Bei aller Konzentration auf die Werbe-Maschine bleibt ein Sonderfall im Quartalsbericht. Meta verbuchte einen einmaligen Steuervorteil von 8,03 Mrd. US-Dollar aus dem One Big Beautiful Bill Act und der US-Treasury-Verordnung 2026-7. Ohne diesen Effekt wäre der verwässerte Gewinn pro Aktie um 3,13 US-Dollar niedriger ausgefallen.
Heißt: Der reportierte Rekordgewinn von 23 Mrd. € enthält rund 6,9 Mrd. € einmalige Steuerentlastung. Ein erheblicher Teil des „spektakulären Wachstums“ ist Buchhaltung, nicht operative Stärke.
Was bringen Instagram und WhatsApp dem Konzern?

April 2012. Eine Foto-App mit 13 Mitarbeitern und 30 Millionen Nutzern verhandelt parallel mit Twitter und Facebook. Twitter bietet 500 Mio. US-Dollar. Zuckerberg legt nach einem einzigen Wochenende eine Milliarde auf den Tisch. Der Kauf bestand aus 300 Mio. US-Dollar Cash und 700 Mio. US-Dollar in Facebook-Aktien. Beim Closing im September 2012 lag der tatsächliche Wert wegen der gefallenen Facebook-Aktie nur noch bei 715 Mio. US-Dollar. Aus heutiger Sicht eine der billigsten Übernahmen der Tech-Geschichte.
Instagram wird heute mit rund 200 Mrd. US-Dollar bewertet. Die Plattform generiert über 70 Mrd. US-Dollar Jahresumsatz, hat 2 Mrd. monatliche Nutzer und ist damit die profitabelste Tech-Übernahme der Geschichte. Facebooks 1-Mrd-Investment hat sich um den Faktor 200 vervielfacht. Übersetzt: Instagram allein generiert mehr Umsatz pro Jahr, als der Konzern für die Übernahme bezahlt hat, und zwar alle fünf Tage.
Februar 2014. Facebook kauft WhatsApp für 19 Mrd.
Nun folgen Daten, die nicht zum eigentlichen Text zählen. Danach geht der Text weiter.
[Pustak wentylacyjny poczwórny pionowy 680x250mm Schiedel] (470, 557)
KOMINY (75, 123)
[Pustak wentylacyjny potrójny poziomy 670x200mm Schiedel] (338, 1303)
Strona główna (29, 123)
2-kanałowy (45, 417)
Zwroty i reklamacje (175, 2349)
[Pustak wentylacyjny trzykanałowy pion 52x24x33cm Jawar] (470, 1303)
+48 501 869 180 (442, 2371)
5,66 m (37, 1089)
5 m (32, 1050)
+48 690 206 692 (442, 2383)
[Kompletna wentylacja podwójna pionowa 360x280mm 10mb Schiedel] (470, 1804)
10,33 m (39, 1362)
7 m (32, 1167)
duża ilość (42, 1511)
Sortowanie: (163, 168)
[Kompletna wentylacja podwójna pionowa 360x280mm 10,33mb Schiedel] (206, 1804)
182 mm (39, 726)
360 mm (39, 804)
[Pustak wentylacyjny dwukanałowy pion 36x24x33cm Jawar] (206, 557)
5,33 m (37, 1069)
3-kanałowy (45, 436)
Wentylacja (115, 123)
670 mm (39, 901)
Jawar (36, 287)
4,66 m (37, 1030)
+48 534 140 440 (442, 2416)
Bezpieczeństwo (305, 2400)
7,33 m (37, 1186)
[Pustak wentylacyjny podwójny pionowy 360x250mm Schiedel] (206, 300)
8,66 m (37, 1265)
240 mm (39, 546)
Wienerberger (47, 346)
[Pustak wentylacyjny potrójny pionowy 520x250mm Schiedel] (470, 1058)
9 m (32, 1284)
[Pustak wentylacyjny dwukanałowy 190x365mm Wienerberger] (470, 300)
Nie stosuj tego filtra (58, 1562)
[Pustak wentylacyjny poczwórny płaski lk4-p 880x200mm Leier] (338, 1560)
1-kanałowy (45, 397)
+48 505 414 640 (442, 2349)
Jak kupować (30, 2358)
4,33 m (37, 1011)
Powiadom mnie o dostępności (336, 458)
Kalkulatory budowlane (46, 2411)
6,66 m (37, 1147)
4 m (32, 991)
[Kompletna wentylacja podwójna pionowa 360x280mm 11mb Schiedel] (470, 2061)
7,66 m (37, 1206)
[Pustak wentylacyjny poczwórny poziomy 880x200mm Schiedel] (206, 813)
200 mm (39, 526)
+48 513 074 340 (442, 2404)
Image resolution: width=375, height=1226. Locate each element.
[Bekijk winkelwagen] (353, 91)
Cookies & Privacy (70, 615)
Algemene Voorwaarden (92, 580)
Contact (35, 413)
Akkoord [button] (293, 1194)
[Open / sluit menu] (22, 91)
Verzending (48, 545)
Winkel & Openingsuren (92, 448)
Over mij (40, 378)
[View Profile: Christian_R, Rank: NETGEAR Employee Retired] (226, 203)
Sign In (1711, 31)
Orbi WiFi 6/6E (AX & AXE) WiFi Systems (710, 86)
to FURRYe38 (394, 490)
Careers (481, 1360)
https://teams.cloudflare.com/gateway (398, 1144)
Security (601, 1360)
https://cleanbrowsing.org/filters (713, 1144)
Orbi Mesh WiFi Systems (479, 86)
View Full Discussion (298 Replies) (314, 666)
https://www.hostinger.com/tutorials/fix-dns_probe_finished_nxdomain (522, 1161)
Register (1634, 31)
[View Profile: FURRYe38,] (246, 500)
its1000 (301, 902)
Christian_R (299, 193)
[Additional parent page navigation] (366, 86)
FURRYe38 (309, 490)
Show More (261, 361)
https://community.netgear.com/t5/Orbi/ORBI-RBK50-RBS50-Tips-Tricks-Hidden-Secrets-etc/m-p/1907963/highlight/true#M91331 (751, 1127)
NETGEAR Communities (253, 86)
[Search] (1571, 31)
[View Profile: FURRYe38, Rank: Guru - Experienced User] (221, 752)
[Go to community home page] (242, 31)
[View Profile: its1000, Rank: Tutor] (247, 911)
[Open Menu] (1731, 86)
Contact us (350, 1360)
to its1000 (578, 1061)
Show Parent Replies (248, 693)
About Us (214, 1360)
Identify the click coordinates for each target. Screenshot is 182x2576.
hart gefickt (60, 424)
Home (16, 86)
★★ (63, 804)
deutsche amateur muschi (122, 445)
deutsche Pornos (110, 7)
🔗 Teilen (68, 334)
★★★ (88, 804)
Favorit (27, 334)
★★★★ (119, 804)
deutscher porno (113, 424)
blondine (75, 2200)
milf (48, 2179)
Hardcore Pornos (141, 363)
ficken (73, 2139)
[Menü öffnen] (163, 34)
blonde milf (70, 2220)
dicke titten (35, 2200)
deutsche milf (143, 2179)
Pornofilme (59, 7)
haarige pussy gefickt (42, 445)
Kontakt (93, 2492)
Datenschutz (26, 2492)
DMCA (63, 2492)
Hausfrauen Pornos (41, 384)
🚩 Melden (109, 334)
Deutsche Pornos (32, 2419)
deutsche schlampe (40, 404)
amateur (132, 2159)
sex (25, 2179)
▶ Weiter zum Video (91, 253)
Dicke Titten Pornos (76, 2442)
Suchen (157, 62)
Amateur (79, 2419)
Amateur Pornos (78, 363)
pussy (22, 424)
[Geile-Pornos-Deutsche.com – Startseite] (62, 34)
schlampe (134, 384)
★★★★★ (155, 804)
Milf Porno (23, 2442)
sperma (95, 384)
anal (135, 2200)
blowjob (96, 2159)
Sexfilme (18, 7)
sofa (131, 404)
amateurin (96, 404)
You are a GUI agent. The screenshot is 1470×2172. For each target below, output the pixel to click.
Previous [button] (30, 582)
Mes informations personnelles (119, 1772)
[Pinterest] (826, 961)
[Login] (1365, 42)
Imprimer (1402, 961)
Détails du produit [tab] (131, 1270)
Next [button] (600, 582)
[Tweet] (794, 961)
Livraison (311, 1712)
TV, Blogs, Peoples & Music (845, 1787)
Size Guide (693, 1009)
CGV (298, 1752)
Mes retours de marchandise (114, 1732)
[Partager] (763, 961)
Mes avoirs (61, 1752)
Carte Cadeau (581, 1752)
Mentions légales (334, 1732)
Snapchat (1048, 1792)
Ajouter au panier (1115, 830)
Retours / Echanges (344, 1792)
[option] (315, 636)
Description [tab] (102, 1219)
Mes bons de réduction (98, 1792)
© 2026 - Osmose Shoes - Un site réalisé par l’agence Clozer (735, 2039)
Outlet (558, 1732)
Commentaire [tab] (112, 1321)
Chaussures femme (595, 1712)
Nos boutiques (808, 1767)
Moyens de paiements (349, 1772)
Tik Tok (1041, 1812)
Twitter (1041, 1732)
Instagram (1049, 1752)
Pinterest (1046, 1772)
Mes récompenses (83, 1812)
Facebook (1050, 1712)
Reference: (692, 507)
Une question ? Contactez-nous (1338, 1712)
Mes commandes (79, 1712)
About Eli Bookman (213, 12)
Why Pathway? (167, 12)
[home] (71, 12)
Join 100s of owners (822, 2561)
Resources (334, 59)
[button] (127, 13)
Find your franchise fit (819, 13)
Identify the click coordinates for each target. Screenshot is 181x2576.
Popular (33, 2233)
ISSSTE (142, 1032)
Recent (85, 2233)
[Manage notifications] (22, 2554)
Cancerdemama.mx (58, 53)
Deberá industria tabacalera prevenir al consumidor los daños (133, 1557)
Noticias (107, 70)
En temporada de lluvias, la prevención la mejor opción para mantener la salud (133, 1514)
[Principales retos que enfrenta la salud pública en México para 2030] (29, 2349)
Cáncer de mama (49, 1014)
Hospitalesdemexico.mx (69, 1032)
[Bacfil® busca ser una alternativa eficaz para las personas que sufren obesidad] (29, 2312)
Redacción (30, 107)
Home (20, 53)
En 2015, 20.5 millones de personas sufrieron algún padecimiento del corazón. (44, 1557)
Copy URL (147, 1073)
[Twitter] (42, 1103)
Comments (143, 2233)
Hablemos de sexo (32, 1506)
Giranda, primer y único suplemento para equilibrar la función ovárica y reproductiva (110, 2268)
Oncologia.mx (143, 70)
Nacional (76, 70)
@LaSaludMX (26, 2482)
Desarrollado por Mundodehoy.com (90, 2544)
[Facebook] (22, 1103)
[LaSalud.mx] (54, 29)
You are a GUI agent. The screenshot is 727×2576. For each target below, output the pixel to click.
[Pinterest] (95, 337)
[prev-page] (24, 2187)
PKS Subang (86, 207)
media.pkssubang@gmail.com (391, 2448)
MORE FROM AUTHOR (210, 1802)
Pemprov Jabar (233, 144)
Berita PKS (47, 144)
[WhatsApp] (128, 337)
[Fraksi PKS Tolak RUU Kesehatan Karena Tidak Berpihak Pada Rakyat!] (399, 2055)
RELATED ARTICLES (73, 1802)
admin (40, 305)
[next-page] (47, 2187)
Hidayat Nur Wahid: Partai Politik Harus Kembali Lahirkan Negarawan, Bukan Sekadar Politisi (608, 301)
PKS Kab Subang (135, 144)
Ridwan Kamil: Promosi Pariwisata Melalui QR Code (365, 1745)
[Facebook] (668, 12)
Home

US-Dollar: 4 Mrd. in Cash, 12 Mrd. in Aktien, 3 Mrd. in Restricted Stock Units für die Gründer Koum und Acton. Damals der größte Tech-Deal seit der HP-Compaq-Fusion von 2001 und allgemein als wahnsinnig teuer eingeschätzt. WhatsApp hatte zum Zeitpunkt der Übernahme 450 Mio. Nutzer und nahezu keine Umsätze.
Heute zählt WhatsApp über 3 Mrd. monatliche aktive Nutzer und ist der meistgenutzte Messenger der Welt. Die Monetarisierung läuft erst seit wenigen Jahren ernsthaft an, vor allem über WhatsApp Business und API-Gebühren für Großkunden. Eine systematische Werbe-Vermarktung wird seit 2024 schrittweise eingeführt. Wer 19 Mrd. für ein Werkzeug bezahlt, das fünf Jahre später 3 Mrd. Menschen nutzen, hat trotz hoher Akquisitionssumme einen erstklassigen Deal gemacht.
| Übernahme | Jahr | Kaufpreis (heutiger Euro-Gegenwert) | Heutiger Status |
|---|---|---|---|
| 2012 | 860 Mio. € | ~172 Mrd. € Eigenwert, >60 Mrd. € Jahresumsatz | |
| Oculus VR | 2014 | 2 Mrd. € | Reality Labs, kumuliert 72 Mrd. € Verlust |
| 2014 | 16,3 Mrd. € | 3 Mrd. monatliche Nutzer, langsame Monetarisierung | |
| Scale AI (49 %) | 2025 | 12,3 Mrd. € | Talent-Akquise für Superintelligence Labs |
Die parallele Existenz der Cashcows Instagram und WhatsApp ist die eigentliche Lebensversicherung des Konzerns. Sie finanziert alles, was kommt. Ohne diese beiden Übernahmen wäre Reality Labs nicht denkbar. Die Mathematik klingt brutal: Instagram erwirtschaftet pro Quartal rund 15 Mrd. €, von denen Zuckerberg mindestens einen erheblichen Teil in seine zweite und dritte Wette stecken kann. Apples Geschäftsmodell-Logik mit dem Services-Geschäft als Margen-Maschine folgt einer ähnlichen Mechanik.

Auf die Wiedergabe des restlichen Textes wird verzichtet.